Problem statement: Nothing should be left out when you copy the entries below.

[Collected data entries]
_ _ _ _ _ _ _

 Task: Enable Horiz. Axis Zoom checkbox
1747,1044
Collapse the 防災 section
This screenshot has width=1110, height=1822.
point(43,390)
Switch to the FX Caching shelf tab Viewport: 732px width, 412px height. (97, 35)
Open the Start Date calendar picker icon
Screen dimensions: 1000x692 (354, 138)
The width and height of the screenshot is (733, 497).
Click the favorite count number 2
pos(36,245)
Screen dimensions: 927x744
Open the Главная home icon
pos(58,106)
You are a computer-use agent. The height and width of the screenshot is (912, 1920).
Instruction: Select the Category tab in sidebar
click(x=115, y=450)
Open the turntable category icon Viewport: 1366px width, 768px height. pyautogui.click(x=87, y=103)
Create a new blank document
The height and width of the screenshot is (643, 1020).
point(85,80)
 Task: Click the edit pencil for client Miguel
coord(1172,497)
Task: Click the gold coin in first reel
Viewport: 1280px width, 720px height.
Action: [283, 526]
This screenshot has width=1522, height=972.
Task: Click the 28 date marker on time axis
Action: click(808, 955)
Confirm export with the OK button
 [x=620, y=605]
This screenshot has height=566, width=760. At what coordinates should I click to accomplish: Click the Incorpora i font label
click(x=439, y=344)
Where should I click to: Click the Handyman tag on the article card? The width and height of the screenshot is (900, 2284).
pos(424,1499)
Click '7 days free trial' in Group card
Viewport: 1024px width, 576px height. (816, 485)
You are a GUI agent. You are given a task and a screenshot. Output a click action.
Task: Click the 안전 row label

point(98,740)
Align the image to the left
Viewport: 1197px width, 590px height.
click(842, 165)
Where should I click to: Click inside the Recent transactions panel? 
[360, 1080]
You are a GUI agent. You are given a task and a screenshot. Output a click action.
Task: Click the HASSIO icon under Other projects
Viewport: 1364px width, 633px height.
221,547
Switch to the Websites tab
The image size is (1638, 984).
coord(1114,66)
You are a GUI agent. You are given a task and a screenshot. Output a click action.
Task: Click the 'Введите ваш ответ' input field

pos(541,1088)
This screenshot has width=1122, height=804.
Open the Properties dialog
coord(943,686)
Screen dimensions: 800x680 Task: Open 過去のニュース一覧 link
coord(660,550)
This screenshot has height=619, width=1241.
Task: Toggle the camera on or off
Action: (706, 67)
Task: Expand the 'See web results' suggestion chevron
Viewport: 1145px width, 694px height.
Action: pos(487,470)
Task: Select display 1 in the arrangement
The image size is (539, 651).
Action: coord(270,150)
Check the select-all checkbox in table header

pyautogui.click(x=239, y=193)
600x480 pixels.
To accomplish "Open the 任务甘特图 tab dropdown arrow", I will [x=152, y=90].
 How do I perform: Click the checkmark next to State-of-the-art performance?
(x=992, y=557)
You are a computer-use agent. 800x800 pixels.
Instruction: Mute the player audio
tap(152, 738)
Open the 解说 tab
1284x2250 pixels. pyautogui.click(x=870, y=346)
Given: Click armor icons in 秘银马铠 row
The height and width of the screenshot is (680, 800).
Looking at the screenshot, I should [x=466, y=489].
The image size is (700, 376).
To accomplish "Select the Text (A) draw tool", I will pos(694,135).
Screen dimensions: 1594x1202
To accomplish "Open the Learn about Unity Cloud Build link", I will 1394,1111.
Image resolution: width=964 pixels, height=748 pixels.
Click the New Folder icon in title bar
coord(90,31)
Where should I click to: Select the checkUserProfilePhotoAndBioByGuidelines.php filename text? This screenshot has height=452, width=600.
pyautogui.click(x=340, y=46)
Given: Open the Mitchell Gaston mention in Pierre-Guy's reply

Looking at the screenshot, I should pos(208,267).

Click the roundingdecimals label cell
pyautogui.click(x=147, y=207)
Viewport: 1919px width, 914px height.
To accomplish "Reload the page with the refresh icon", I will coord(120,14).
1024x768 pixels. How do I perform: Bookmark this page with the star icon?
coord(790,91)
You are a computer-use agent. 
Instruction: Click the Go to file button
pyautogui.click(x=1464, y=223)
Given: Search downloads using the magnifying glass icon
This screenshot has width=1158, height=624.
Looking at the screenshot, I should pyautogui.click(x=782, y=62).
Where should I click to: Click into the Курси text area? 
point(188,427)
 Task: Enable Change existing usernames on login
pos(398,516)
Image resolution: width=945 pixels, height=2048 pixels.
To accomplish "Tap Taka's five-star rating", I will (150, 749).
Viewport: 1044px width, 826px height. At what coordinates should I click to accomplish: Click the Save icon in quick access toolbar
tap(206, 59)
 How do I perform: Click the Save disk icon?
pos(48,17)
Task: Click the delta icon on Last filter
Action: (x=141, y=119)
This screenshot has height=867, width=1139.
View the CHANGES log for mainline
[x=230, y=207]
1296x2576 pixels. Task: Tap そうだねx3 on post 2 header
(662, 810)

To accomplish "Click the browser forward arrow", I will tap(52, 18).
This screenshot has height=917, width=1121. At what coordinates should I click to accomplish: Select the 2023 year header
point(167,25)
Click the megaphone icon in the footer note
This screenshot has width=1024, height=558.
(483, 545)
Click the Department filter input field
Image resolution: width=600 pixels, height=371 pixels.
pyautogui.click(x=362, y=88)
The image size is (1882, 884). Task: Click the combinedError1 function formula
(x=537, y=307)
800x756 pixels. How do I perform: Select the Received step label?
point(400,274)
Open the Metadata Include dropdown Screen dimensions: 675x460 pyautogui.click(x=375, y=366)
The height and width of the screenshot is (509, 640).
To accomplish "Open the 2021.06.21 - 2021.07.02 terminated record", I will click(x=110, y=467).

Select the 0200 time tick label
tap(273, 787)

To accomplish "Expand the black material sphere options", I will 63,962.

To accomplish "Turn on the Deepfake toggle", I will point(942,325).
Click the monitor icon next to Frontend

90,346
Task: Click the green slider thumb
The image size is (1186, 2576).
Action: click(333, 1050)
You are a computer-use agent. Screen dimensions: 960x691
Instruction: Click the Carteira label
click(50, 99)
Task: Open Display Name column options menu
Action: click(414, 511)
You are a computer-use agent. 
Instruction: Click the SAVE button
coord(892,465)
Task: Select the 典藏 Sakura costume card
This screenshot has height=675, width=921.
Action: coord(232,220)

_ _ _ _ _ _ _

Task response:
 Task: Enable Horiz. Axis Zoom checkbox
1747,1044
Collapse the 防災 section
This screenshot has width=1110, height=1822.
point(43,390)
Switch to the FX Caching shelf tab Viewport: 732px width, 412px height. (97, 35)
Open the Start Date calendar picker icon
Screen dimensions: 1000x692 (354, 138)
The width and height of the screenshot is (733, 497).
Click the favorite count number 2
pos(36,245)
Screen dimensions: 927x744
Open the Главная home icon
pos(58,106)
You are a computer-use agent. The height and width of the screenshot is (912, 1920).
Instruction: Select the Category tab in sidebar
click(x=115, y=450)
Open the turntable category icon Viewport: 1366px width, 768px height. pyautogui.click(x=87, y=103)
Create a new blank document
The height and width of the screenshot is (643, 1020).
point(85,80)
 Task: Click the edit pencil for client Miguel
coord(1172,497)
Task: Click the gold coin in first reel
Viewport: 1280px width, 720px height.
Action: [283, 526]
This screenshot has width=1522, height=972.
Task: Click the 28 date marker on time axis
Action: click(808, 955)
Confirm export with the OK button
 [x=620, y=605]
This screenshot has height=566, width=760. At what coordinates should I click to accomplish: Click the Incorpora i font label
click(x=439, y=344)
Where should I click to: Click the Handyman tag on the article card? The width and height of the screenshot is (900, 2284).
pos(424,1499)
Click '7 days free trial' in Group card
Viewport: 1024px width, 576px height. (816, 485)
You are a GUI agent. You are given a task and a screenshot. Output a click action.
Task: Click the 안전 row label

point(98,740)
Align the image to the left
Viewport: 1197px width, 590px height.
click(842, 165)
Where should I click to: Click inside the Recent transactions panel? 
[360, 1080]
You are a GUI agent. You are given a task and a screenshot. Output a click action.
Task: Click the HASSIO icon under Other projects
Viewport: 1364px width, 633px height.
221,547
Switch to the Websites tab
The image size is (1638, 984).
coord(1114,66)
You are a GUI agent. You are given a task and a screenshot. Output a click action.
Task: Click the 'Введите ваш ответ' input field

pos(541,1088)
This screenshot has width=1122, height=804.
Open the Properties dialog
coord(943,686)
Screen dimensions: 800x680 Task: Open 過去のニュース一覧 link
coord(660,550)
This screenshot has height=619, width=1241.
Task: Toggle the camera on or off
Action: (706, 67)
Task: Expand the 'See web results' suggestion chevron
Viewport: 1145px width, 694px height.
Action: pos(487,470)
Task: Select display 1 in the arrangement
The image size is (539, 651).
Action: coord(270,150)
Check the select-all checkbox in table header

pyautogui.click(x=239, y=193)
600x480 pixels.
To accomplish "Open the 任务甘特图 tab dropdown arrow", I will [x=152, y=90].
 How do I perform: Click the checkmark next to State-of-the-art performance?
(x=992, y=557)
You are a computer-use agent. 800x800 pixels.
Instruction: Mute the player audio
tap(152, 738)
Open the 解说 tab
1284x2250 pixels. pyautogui.click(x=870, y=346)
Given: Click armor icons in 秘银马铠 row
The height and width of the screenshot is (680, 800).
Looking at the screenshot, I should [x=466, y=489].
The image size is (700, 376).
To accomplish "Select the Text (A) draw tool", I will pos(694,135).
Screen dimensions: 1594x1202
To accomplish "Open the Learn about Unity Cloud Build link", I will 1394,1111.
Image resolution: width=964 pixels, height=748 pixels.
Click the New Folder icon in title bar
coord(90,31)
Where should I click to: Select the checkUserProfilePhotoAndBioByGuidelines.php filename text? This screenshot has height=452, width=600.
pyautogui.click(x=340, y=46)
Given: Open the Mitchell Gaston mention in Pierre-Guy's reply

Looking at the screenshot, I should pos(208,267).

Click the roundingdecimals label cell
pyautogui.click(x=147, y=207)
Viewport: 1919px width, 914px height.
To accomplish "Reload the page with the refresh icon", I will coord(120,14).
1024x768 pixels. How do I perform: Bookmark this page with the star icon?
coord(790,91)
You are a computer-use agent. 
Instruction: Click the Go to file button
pyautogui.click(x=1464, y=223)
Given: Search downloads using the magnifying glass icon
This screenshot has width=1158, height=624.
Looking at the screenshot, I should pyautogui.click(x=782, y=62).
Where should I click to: Click into the Курси text area? 
point(188,427)
 Task: Enable Change existing usernames on login
pos(398,516)
Image resolution: width=945 pixels, height=2048 pixels.
To accomplish "Tap Taka's five-star rating", I will (150, 749).
Viewport: 1044px width, 826px height. At what coordinates should I click to accomplish: Click the Save icon in quick access toolbar
tap(206, 59)
 How do I perform: Click the Save disk icon?
pos(48,17)
Task: Click the delta icon on Last filter
Action: (x=141, y=119)
This screenshot has height=867, width=1139.
View the CHANGES log for mainline
[x=230, y=207]
1296x2576 pixels. Task: Tap そうだねx3 on post 2 header
(662, 810)

To accomplish "Click the browser forward arrow", I will tap(52, 18).
This screenshot has height=917, width=1121. At what coordinates should I click to accomplish: Select the 2023 year header
point(167,25)
Click the megaphone icon in the footer note
This screenshot has width=1024, height=558.
(483, 545)
Click the Department filter input field
Image resolution: width=600 pixels, height=371 pixels.
pyautogui.click(x=362, y=88)
The image size is (1882, 884). Task: Click the combinedError1 function formula
(x=537, y=307)
800x756 pixels. How do I perform: Select the Received step label?
point(400,274)
Open the Metadata Include dropdown Screen dimensions: 675x460 pyautogui.click(x=375, y=366)
The height and width of the screenshot is (509, 640).
To accomplish "Open the 2021.06.21 - 2021.07.02 terminated record", I will click(x=110, y=467).

Select the 0200 time tick label
tap(273, 787)

To accomplish "Expand the black material sphere options", I will 63,962.

To accomplish "Turn on the Deepfake toggle", I will point(942,325).
Click the monitor icon next to Frontend

90,346
Task: Click the green slider thumb
The image size is (1186, 2576).
Action: click(333, 1050)
You are a computer-use agent. Screen dimensions: 960x691
Instruction: Click the Carteira label
click(50, 99)
Task: Open Display Name column options menu
Action: click(414, 511)
You are a computer-use agent. 
Instruction: Click the SAVE button
coord(892,465)
Task: Select the 典藏 Sakura costume card
This screenshot has height=675, width=921.
Action: coord(232,220)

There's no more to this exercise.